Debbie DeWitt: Yeah, yeah. Or a trend loop. We’ll come up with some other, you know, unique term.

Derek DeWitt: Hypertrend.

Debbie DeWitt: Yeah. So, the big thing about this is, okay, so we’ve come up with all of these trends, how can AI help us to address those trends? Which is itself a trend.

The thing about AI is, communications professionals are trying to figure out how to use it correctly, but also carefully. So, it can help with analytics, but it also helps with image and video generation and writing.

Last year, only 40% of respondents thought AI would make a big impact, whereas this year it’s 60%. So, I think communicators are looking at AI, but they haven’t really figured out where it fits in and how best to use it and what the policies in place are.

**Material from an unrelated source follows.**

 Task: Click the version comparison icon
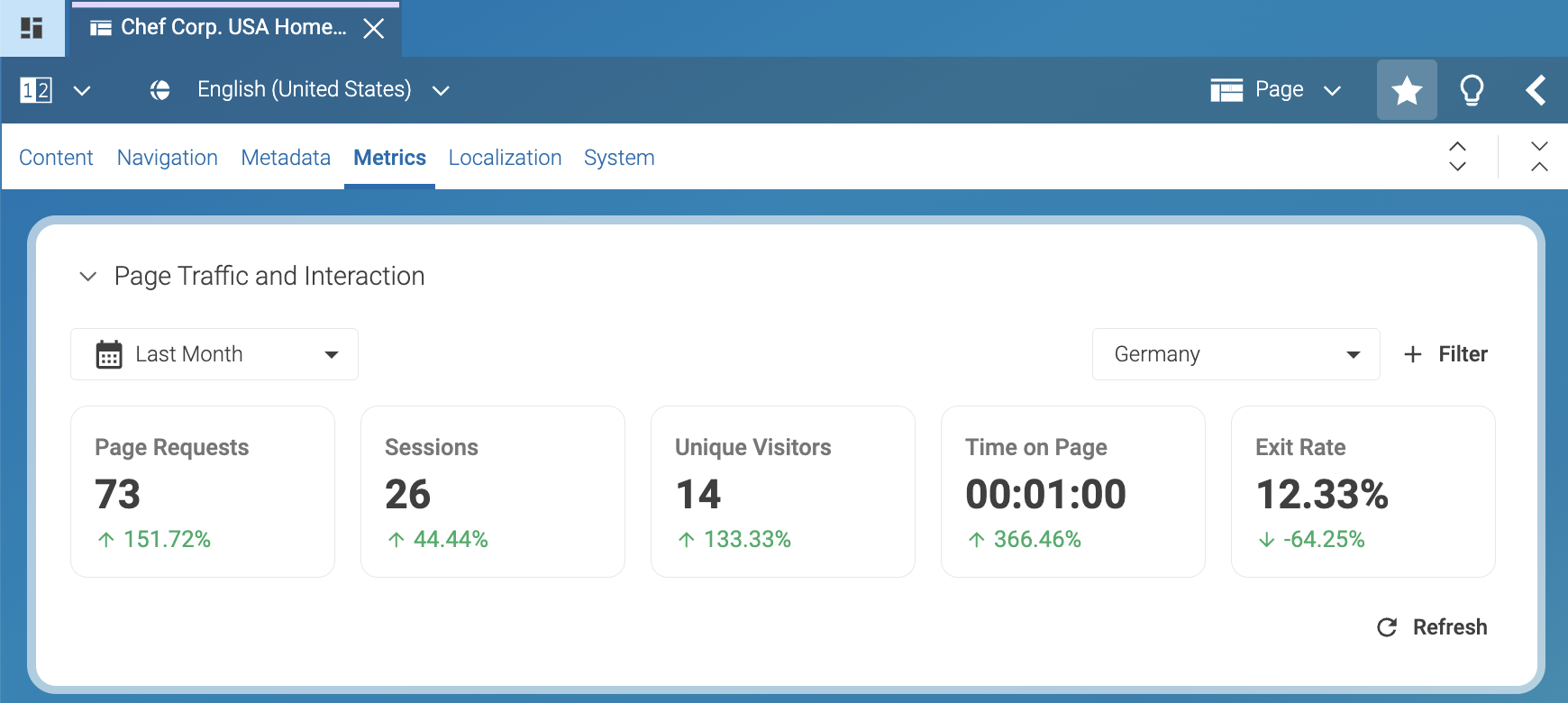[x=36, y=90]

Derek DeWitt: Yeah. So, I have some numbers here on that issue. So, 29% said their organization has guidance on when or where or how to use AI. That’s only 29%. One in five, so 20%, say that their organizations provide AI resources or AI training. Again, pretty low.

Debbie DeWitt: Only 20%.

Derek DeWitt: Only 20%. 13% don’t even know if AI is being used in their organization right now, which is interesting. 16% said they didn’t know if there was a dedicated person or group responsible for AI. And 50% said, no, we don’t have anybody in charge of AI at all.

Debbie DeWitt: It’s very, very new. And it’ll be interesting to look at those stats in a year. Since everybody said, hey, we think AI is a big topic, we think we wanna start using it, we need to work on our strategy around it, so it’ll be interesting to see if those numbers go up. It’s still a new tool.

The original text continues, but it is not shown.